Re: snapshot too old issues, first around wraparound and then more.

From: Andres Freund <andres(at)anarazel(dot)de>
To: Robert Haas <robertmhaas(at)gmail(dot)com>
Cc: Tom Lane <tgl(at)sss(dot)pgh(dot)pa(dot)us>, Thomas Munro <thomas(dot)munro(at)gmail(dot)com>, Peter Geoghegan <pg(at)bowt(dot)ie>, "pgsql-hackers(at)postgresql(dot)org" <pgsql-hackers(at)postgresql(dot)org>, Kevin Grittner <kgrittn(at)gmail(dot)com>
Subject: Re: snapshot too old issues, first around wraparound and then more.
Date: 2021-06-16 00:20:46
Message-ID: 20210616002046.hllne3z7t6leh2h6@alap3.anarazel.de
Views: Raw Message | Whole Thread | Download mbox | Resend email
Thread:
Lists: pgsql-hackers

Hi,

On 2021-06-15 15:17:05 -0400, Robert Haas wrote:
> But that's not clear to me. I'm not clear how exactly how many
> problems we know about and need to fix in order to keep the feature,
> and I'm also not clear how deep the hole goes. Like, if we need to get
> a certain number of specific bugs fixed, I might be willing to do
> that. If we need to commit to a major rewrite of the current
> implementation, that's more than I can do. But I guess I don't
> understand exactly how bad the current problems are. Reviewing
> complaints from Andres from this thread:

One important complaints I think your (useful!) list missed is that there's
missing *read side* checks that demonstrably lead to wrong query results:
https://www.postgresql.org/message-id/CAH2-Wz%3DFQ9rbBKkt1nXvz27kmd4A8i1%2B7dcLTNqpCYibxX83VQ%40mail.gmail.com
and that it's currently very hard to figure out where they need to be, because
there's no real explained model of what needs to be checked and what not.

> > * I am fairly sure that it can cause crashes (or even data corruption),
> > because it assumes that DML never needs to check for old snapshots
> > (with no meaningful justificiation). Leading to heap_update/delete to
> > assume the page header is a tuple.
>
> I don't understand the issue here, really. I assume there might be a
> wrong word here, because assuming that the page header is a tuple
> doesn't sound like a thing that would actually happen.

I suspect what I was thinking of is that a tuple could get pruned away due to
s_t_o, which would leave a LP_DEAD item around. As heap_update/delete neither
checks s_t_o, nor balks at targetting LP_DEAD items, we'd use the offset from
a the LP_DEAD item. ItemIdSetDead() sets lp_off to 0 - which would mean that
the page header is interpreted as a tuple. Right?

> I think one of the key problems for this feature is figuring out
> whether you've got snapshot-too-old checks in all the right places.

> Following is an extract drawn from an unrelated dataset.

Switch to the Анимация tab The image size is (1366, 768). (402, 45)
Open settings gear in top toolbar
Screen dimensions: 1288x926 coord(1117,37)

I
> think what is being alleged here is that heap_update() and
> heap_delete() need them, and that it's not good enough to rely on the
> scan that found the tuple to be updated or deleted having already
> performed those checks. It is not clear to me whether that is true, or
> how it could cause crashes. Andres may have explained this to me at
> some point, but if he did I have unfortunately forgotten.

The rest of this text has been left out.